Он, конечно, чтобы соблазнить малышку, постарался, и теперь она в своем слепом поклонении захочет пересказать мне все его шуточки. Лучше быстрее смыться. Что я и сделал.
Заглянул в агентство. Элен уже уехала, оставив записку с рекомендациями не переутомляться. Я положил было руку на телефонную трубку, но передумал. Бесполезно звонить Эстер и расспрашивать о новостях. Из листка Леменье я выписал адрес господина Мэро, он же господин Барт, на площади Район и отправился в ресторан по улице Мельниц доедать то, что там еще оставалось. После еды, вместо рюмки, я снова взял в руки снимок господина Виктора Марселлена. Кло была права. На снимке вид, пожалуй, решительный. Энергичное лицо, вид закоперщика, хитреца. Парня, который знает, как действовать. Потише, мой мальчик. Здесь тебе не фотографирование на улице. Ты был не так лих, когда, явившись к своему преподавателю сольфеджо и классному шантажисту, чтобы отрапортовать о выполненном задании, обнаружил его помятым. И ты так быстро сообразил, что дело запахло табаком, что бросил все: хату, женщину, шантаж и на всех парусах растворился в пространстве.
Глава десятая
Уборка
Ночь уже опустилась, когда я выходил из ресторана. Я направлялся к дому господина Эжена Мэро, этого изысканного любителя таинственности, являющегося позором одного из правящих Францией двухсот семейств. На площади Гайон его дом находился совсем рядом с рестораном Друана, где в декабре кого-то осчастливливают Гонкуровской премией. А некоторые, кто также рассчитывал на лавры, удостаивались лишь погребальных венков. Накрахмаленный лакей сообщил мне, что господина Мэро нет дома. Господин Мэро находился в своем клубе на улице Людовика Великого.

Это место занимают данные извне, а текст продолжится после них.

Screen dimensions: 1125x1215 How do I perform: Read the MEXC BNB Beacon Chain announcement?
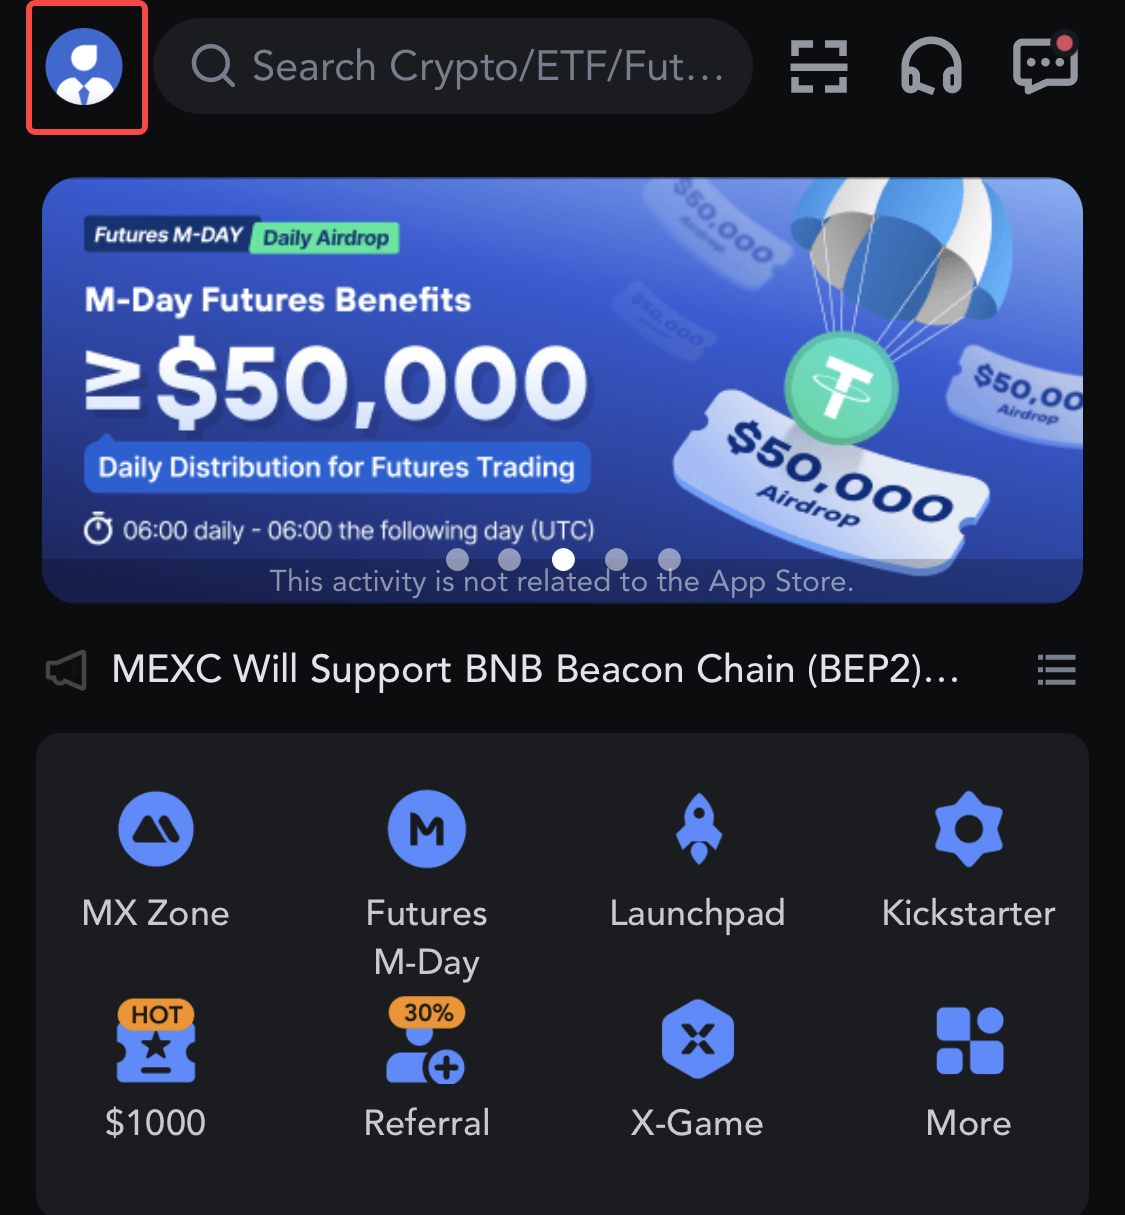[x=535, y=669]
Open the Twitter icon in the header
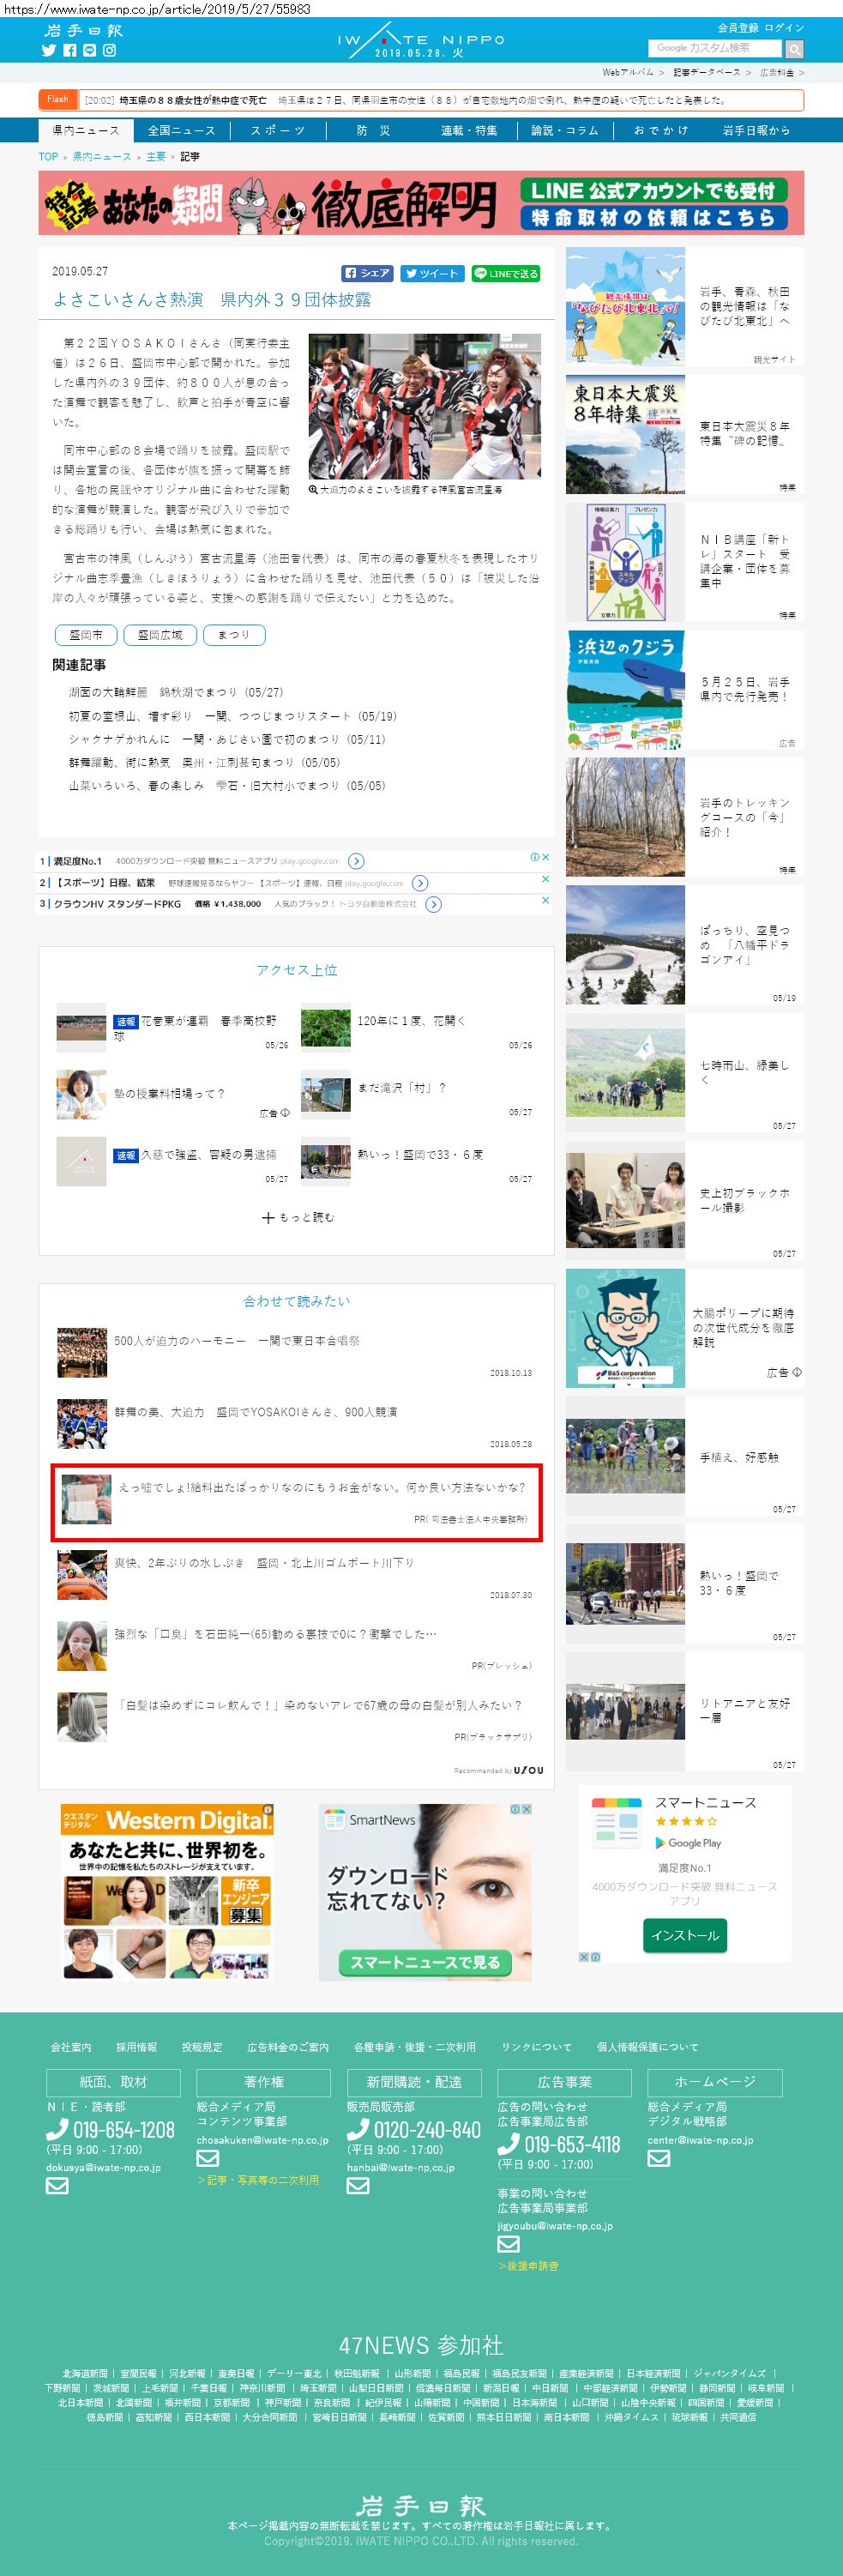 pyautogui.click(x=49, y=50)

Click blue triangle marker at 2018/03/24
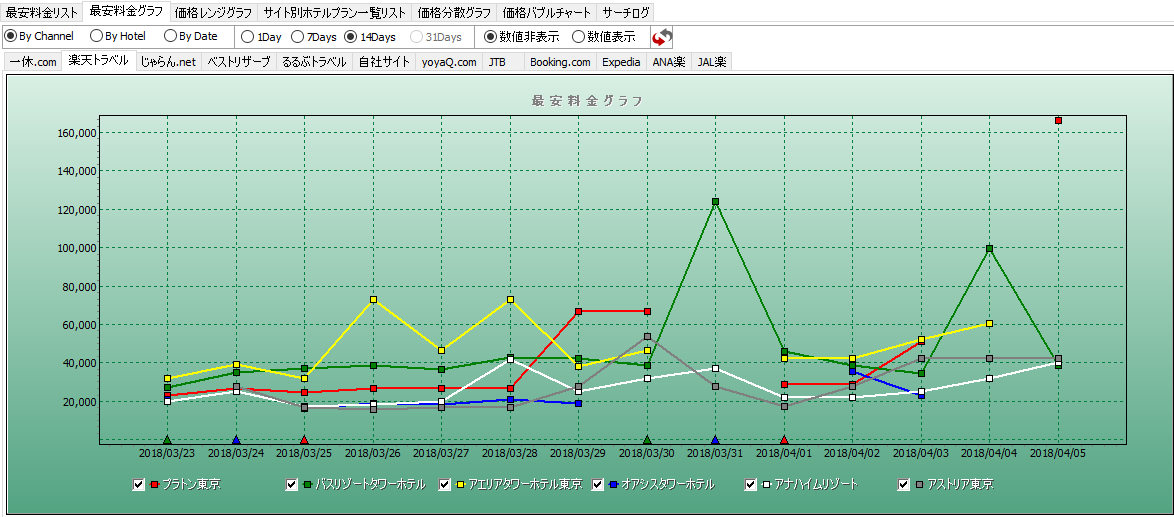point(236,440)
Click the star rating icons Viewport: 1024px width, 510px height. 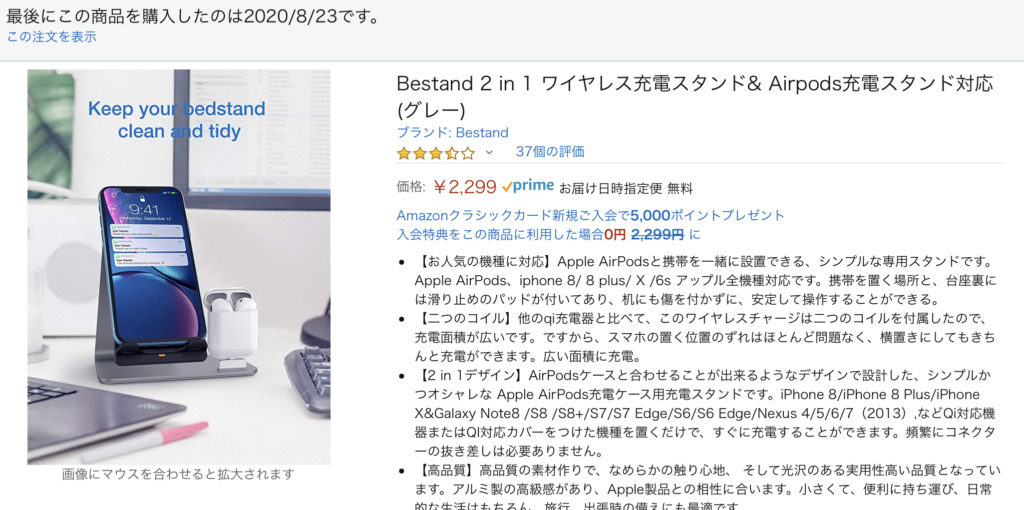436,153
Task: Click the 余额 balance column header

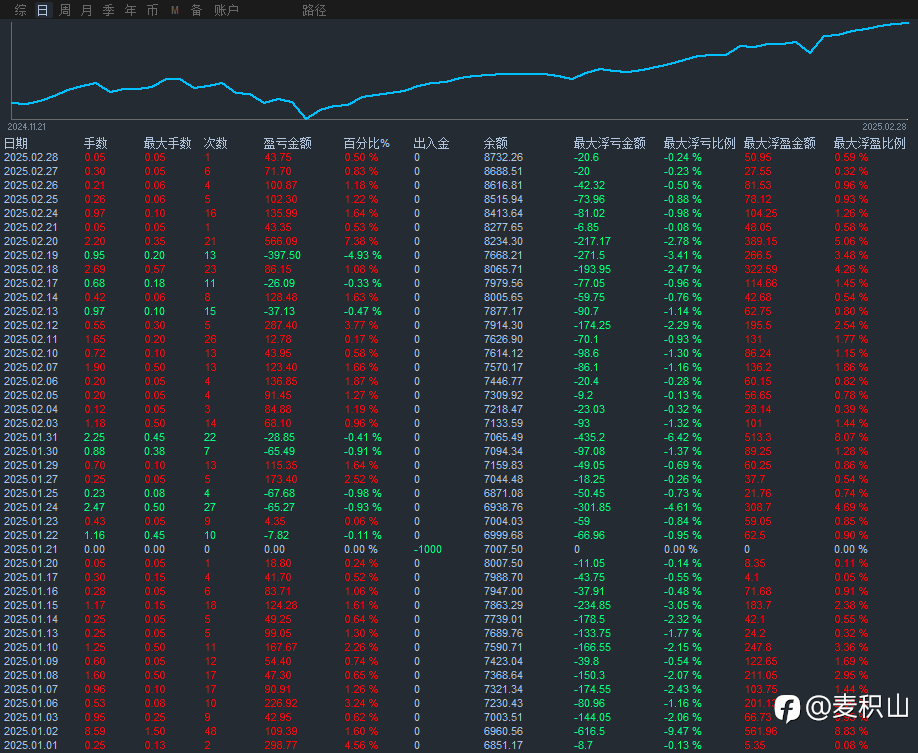Action: [496, 143]
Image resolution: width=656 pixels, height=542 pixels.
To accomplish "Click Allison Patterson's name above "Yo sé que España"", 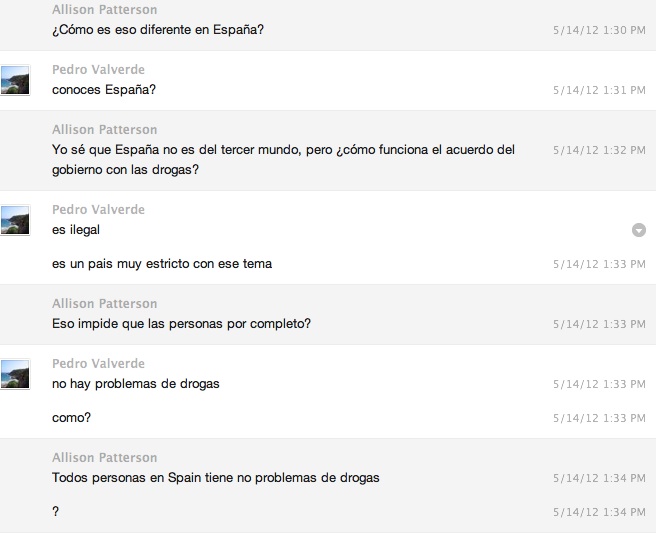I will (x=104, y=130).
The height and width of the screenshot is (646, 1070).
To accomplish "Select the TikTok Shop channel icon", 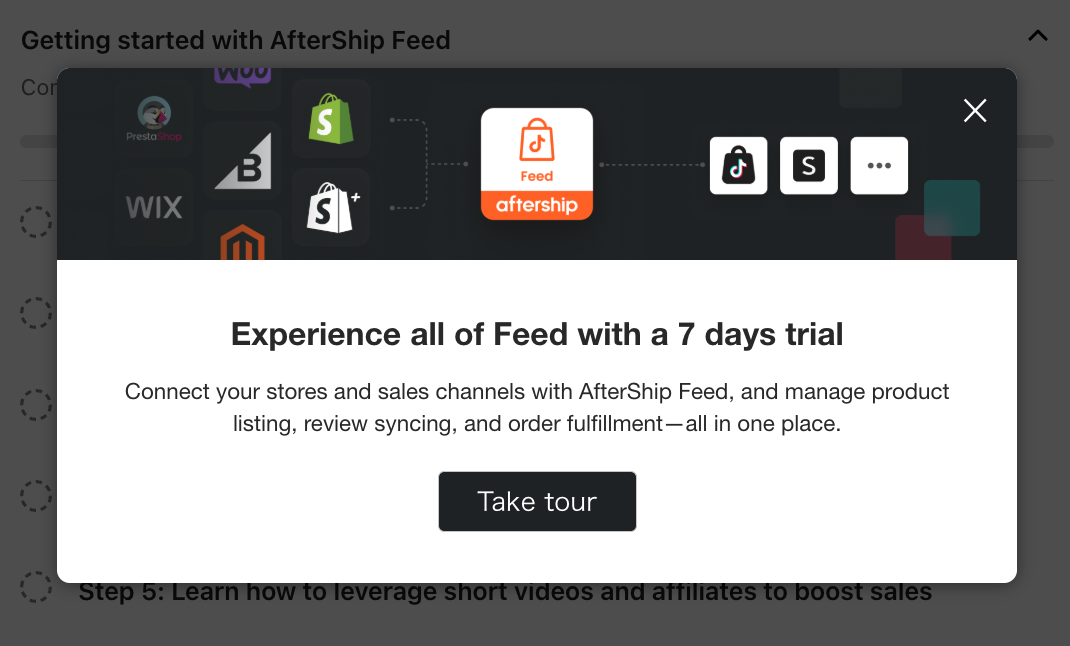I will coord(738,166).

В этом труднодоступном месте я все же сумел добиться, чтобы мою визитку передали господину Мэро. Вероятно, ему не слишком понравится мой способ режиссировать его игру. Не слишком долго заставив себя ждать, он присоединился ко мне под люстрой вызолоченного салона, который я окуривал, размышляя о "плимуте", припаркованном перед роскошным игорным домом. "Плимуте" господина Рене Левиберга, Господин Мэро мял в ухоженных пальцах мою визитку и косил все больше и больше. Без вступления он произнес официальным тоном:
– Констатирую, что вы не теряли времени даром и являетесь толковым детективом. На мой вкус, даже слишком толковым. Я вам не поручал раскрывать мое истинное лицо.
– В моем ремесле одно неизбежно следует за другим, – объяснил я.
Я показал ему фото журналиста.
– Тот самый молодой человек. Вы его нашли?
– Еще нет. Я только обнаружил, что он не брезгует шантажом. Но это вы знали.
– Не понимаю.
– Не надо лукавить. Это скверно выглядит. Давайте откроем карты. Вы соперничаете с Левибергом, из текстильной фирмы, за обладание "Меридьеном". Небольшой скандальчик, способный скомпрометировать еврея, пришелся бы весьма кстати. У Виктора Марселлена есть что-то на Левиберга. Вы об этом знаете, и не понаслышке, а потому что юный мошенник предложил вам продать это оружие. По тем или иным причинам вы не смогли договориться, а теперь, передумав, пытаетесь восстановить контакт. Верно?